What this task involves: Search the data for the string "computer" and copy each line in which it appears.

*** Begin section ***

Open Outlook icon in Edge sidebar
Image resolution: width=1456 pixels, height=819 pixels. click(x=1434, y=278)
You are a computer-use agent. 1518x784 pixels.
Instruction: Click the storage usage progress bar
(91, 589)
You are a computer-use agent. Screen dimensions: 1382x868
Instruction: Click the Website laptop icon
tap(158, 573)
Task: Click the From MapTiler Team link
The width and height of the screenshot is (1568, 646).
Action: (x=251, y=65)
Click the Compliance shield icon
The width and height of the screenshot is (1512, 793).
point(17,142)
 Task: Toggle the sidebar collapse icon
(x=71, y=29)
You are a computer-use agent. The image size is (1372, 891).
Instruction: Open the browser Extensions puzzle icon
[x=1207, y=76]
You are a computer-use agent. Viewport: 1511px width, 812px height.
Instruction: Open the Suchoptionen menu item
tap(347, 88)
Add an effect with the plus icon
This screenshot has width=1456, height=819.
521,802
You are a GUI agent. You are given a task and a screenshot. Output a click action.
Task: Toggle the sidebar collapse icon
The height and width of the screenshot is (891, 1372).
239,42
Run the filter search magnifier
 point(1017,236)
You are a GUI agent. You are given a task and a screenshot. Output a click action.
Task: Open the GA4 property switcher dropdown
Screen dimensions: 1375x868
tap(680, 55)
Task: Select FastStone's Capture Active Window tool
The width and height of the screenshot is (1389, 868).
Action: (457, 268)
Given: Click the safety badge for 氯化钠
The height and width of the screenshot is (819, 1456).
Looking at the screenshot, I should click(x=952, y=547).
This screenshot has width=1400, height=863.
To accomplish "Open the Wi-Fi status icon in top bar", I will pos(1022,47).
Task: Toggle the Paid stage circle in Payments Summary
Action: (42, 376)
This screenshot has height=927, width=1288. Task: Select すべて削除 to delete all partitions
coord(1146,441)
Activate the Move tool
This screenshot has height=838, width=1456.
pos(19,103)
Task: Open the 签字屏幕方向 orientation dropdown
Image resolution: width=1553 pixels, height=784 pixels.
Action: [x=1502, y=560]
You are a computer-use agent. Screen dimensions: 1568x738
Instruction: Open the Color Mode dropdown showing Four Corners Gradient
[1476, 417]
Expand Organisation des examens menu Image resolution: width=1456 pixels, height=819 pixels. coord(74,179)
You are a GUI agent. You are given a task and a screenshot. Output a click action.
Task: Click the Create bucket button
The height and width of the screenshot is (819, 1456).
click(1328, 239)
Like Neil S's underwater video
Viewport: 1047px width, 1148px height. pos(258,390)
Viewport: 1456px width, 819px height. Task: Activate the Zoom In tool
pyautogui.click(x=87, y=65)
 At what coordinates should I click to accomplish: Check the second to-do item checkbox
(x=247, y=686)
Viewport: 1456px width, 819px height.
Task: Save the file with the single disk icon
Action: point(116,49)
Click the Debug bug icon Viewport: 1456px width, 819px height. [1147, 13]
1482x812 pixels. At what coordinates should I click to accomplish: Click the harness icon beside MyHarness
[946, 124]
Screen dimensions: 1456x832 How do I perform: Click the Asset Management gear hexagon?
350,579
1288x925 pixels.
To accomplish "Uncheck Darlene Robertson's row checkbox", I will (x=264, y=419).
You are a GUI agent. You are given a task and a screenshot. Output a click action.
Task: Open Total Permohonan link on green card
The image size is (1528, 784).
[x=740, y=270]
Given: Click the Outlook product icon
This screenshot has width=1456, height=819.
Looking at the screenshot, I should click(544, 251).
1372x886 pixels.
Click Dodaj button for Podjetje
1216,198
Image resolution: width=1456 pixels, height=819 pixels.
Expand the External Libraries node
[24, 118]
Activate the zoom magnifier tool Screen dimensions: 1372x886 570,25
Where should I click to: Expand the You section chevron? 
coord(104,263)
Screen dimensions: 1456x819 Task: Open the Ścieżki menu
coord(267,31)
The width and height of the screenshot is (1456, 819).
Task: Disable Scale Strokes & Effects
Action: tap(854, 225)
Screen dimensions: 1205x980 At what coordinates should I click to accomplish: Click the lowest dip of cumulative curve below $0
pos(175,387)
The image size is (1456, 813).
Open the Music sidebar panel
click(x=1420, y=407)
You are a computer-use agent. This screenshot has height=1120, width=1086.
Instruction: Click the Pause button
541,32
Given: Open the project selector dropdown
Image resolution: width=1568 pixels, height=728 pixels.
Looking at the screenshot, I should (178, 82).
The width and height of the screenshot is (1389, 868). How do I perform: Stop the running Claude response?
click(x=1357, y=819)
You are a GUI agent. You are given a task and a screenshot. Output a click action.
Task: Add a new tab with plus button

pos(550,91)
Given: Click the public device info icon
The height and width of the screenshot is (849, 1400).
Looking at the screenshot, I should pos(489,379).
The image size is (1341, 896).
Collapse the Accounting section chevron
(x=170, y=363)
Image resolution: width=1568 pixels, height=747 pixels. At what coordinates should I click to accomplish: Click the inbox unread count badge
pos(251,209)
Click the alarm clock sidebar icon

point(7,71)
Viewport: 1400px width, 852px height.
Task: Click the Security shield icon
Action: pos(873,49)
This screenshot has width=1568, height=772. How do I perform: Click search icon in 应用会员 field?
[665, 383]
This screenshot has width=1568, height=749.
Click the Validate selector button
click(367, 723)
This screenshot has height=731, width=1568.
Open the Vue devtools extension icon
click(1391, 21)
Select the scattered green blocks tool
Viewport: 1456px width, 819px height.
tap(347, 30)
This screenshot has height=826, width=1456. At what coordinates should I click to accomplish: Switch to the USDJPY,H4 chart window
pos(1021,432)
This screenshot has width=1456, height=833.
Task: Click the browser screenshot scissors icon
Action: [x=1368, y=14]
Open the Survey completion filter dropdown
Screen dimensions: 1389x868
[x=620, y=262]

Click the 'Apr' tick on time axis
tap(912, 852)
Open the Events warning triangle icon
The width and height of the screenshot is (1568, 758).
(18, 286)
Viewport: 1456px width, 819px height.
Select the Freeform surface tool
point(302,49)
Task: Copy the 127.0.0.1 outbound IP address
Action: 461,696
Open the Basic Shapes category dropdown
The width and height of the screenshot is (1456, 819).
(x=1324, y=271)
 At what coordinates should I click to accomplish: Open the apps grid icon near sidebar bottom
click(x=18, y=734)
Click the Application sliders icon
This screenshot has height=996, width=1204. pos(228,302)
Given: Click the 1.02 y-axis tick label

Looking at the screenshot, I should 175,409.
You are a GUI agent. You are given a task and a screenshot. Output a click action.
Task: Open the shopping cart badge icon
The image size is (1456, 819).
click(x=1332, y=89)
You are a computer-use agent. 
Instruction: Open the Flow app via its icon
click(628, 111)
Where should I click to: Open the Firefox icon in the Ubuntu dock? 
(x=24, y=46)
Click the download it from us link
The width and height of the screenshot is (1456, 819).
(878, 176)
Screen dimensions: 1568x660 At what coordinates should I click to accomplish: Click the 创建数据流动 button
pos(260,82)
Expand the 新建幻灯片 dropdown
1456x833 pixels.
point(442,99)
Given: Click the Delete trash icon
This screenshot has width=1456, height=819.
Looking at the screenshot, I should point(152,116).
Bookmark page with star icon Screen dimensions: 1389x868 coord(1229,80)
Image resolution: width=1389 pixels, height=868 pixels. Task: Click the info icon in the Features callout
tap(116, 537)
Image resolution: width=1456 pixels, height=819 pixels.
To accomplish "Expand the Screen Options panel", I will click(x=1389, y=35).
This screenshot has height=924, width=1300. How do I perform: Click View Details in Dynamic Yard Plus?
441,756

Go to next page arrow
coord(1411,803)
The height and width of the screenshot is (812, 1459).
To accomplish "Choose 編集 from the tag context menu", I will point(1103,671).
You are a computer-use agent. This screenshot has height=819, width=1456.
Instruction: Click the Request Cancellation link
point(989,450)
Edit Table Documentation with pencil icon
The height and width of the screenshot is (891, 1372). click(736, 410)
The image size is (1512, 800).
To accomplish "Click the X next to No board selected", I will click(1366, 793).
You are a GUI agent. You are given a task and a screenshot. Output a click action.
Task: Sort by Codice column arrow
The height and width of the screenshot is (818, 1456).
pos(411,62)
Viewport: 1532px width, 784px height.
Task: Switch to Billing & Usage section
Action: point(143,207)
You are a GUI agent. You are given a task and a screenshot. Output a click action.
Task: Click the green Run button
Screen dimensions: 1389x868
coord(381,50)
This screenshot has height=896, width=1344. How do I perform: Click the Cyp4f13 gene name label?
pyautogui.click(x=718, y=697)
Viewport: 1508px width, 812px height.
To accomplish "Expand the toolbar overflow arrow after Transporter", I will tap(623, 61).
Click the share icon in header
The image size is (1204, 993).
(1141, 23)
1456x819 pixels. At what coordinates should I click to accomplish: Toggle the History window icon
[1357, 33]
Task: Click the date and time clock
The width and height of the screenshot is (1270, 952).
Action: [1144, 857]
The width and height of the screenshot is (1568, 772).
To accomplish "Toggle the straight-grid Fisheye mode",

*** End section ***

The answer:
You are a computer-use agent. 1518x784 pixels.
You are a computer-use agent. Screen dimensions: 1382x868
You are a computer-use agent. The image size is (1372, 891).
You are a computer-use agent. Viewport: 1511px width, 812px height.
You are a computer-use agent. Screen dimensions: 1568x738
You are a computer-use agent. This screenshot has height=1120, width=1086.
You are a computer-use agent. 
You are a computer-use agent. This screenshot has height=819, width=1456.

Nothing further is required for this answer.